It doesn't matter how much of my book the AI is scraping; it shouldn't have any access to my book.
So then, no human should have access to your book. It literally makes no difference.
On the other hand, if a human is being inspired by my book, then you're right; it's a lot lower-profile and I may never notice and find out...but if I do find out, then I can examine the book myself and compare it to my own work. But AI is churning out hundreds or thousands of works a day, while human creators are significantly less prodigious.
That's fair, but I don't really see how it changes anything.
So ok, fine. The New Big AI discloses all of it's sources, your book is among them.
New Big AI generates 90,000 works a day.
Are you going to have the resources to go through every single on the of the 90,000 works in order to compare and see if any of them may meet the threshold of violating a copyright you own?
Or i'll even toss a bone here. The AI company develops a way that will not only disclose what works it has fed into the AI, but upon every single work generated the AI will also provide a word-by-word breakdown of what source it used (which is... absolutely ridiculous and is just not in any way reasonable or feasible), how do you then break it down? And the issue still remains that you will still go have to go through 90,000 works created per day to scan to see what percentage of your your words the work used.
AND THEN, just because it used your work as a source for say, 4.3% of the new work generated, now you need to read the work and compare it to see if it was actually a copyright violation or it literally just used words from your work. 90,000 times. Per day.
It would be absolutely ridiculous to demand that you are paid by the percentage that the AI detects in has used from a source, because even if it used 100% of the words from your work... that doesn't actually mean it has violated any copyright.
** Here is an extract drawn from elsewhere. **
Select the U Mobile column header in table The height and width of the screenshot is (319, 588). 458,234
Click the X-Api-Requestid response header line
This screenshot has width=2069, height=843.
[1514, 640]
It just means it used the same words you did.
Anyway you package it, it either doesn't make any sense or is just entirely not feasible and not workable. The BEST thing you can possibly get is for AI companies to disclose their sources so that you can potentially ensure the source was legally obtained.
My serious question... when it comes to compensation, as an author, what do you want? Specifically? What do you want to be compensated on, how would the compensation work? I'm genuinely curious because I haven't actually seen any true, specific demand other than "pay me".
EDIT -
From a purely pragmatic point of view, the "try and stop us people" once again do have the most convincing argument.
For the sake of argument, let's say there is a universal law passed, AI devs must disclose what works the AI was trained on.
Ok. Law is done.
AI dev doesn't include your work. You suspect your work was used. Prove it. From a US perspective, if you're trying to press criminal charges, prove it beyond a reasonable doubt. Civil charges, prove it 51%. Either way,
prove your work was used.
I'm fairly certain it's impossible.